Interesting repo. The system prompt alone eats ~14K tokens per prompt. On top of that, Claude Code reads dozens of project files for context.
I tracked the full breakdown on a real project: ~14K system prompt + ~180K codebase reads + conversation history = the agent is processing 200K+ tokens before it starts reasoning about your actual question.
The system prompt is fixed cost. The conversation history grows linearly. The codebase reads are the variable you can actually control.
Has anyone mapped the full token breakdown per prompt including the system prompt overhead documented here? Would be useful data for the community.

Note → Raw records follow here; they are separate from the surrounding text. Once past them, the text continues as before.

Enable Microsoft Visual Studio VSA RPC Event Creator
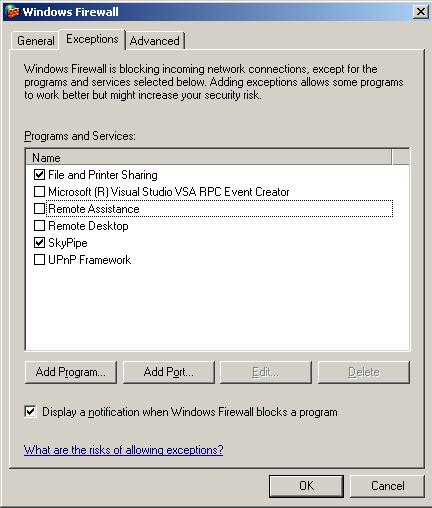432x508 pixels. coord(39,191)
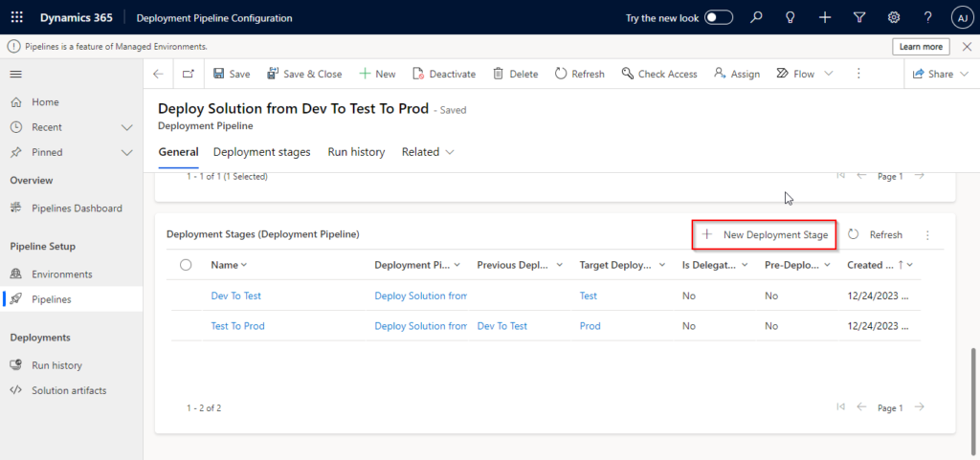Switch to the Run history tab
This screenshot has height=460, width=980.
[x=356, y=152]
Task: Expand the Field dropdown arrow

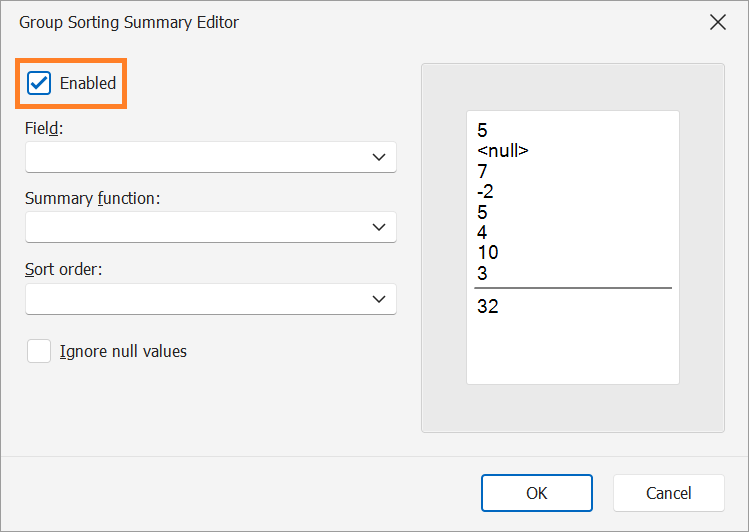Action: 379,157
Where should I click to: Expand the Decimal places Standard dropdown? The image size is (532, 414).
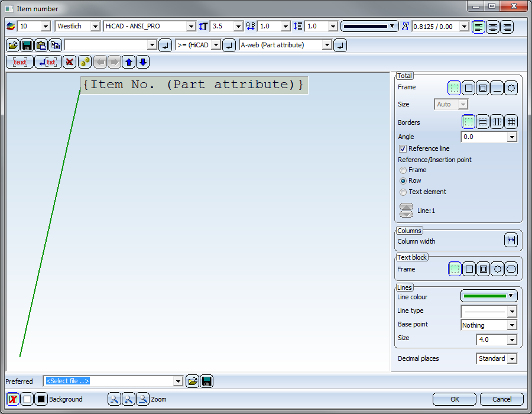point(511,359)
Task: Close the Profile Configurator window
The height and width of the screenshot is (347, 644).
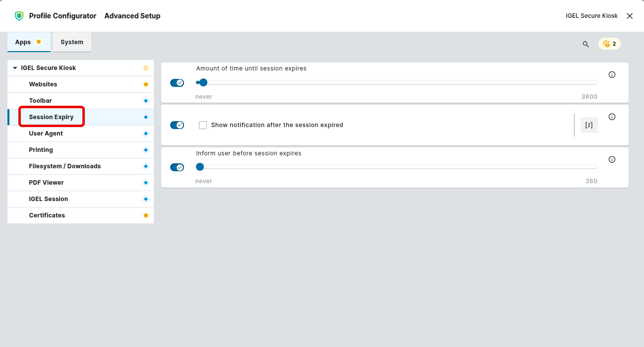Action: point(630,16)
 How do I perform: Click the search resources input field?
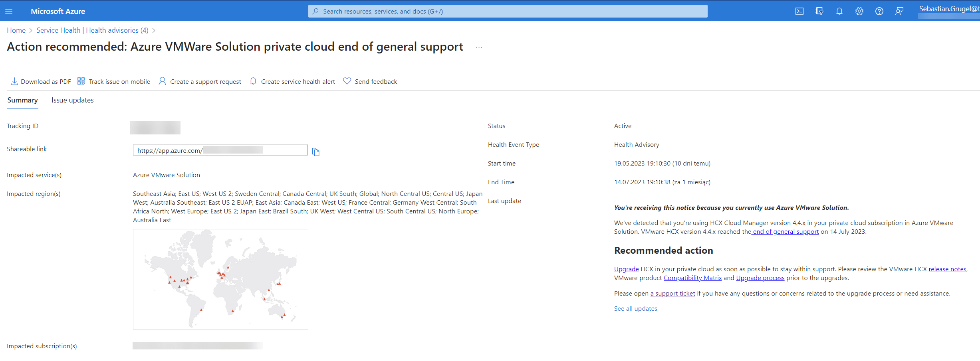click(507, 11)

I have benchmark data on reducing the codebase read portion: vexp.dev/benchmark
Interesting repo. The system prompt alone eats ~14K tokens per prompt. On top of that, Claude Code reads dozens of project files for context.
I tracked the full breakdown on a real project: ~14K system prompt + ~180K codebase reads + conversation history = the agent is processing 200K+ tokens before it starts reasoning about your actual question.
The system prompt is fixed cost. The conversation history grows linearly. The codebase reads are the variable you can actually control.
Has anyone mapped the full token breakdown per prompt including the system prompt overhead documented here? Would be useful data for the community.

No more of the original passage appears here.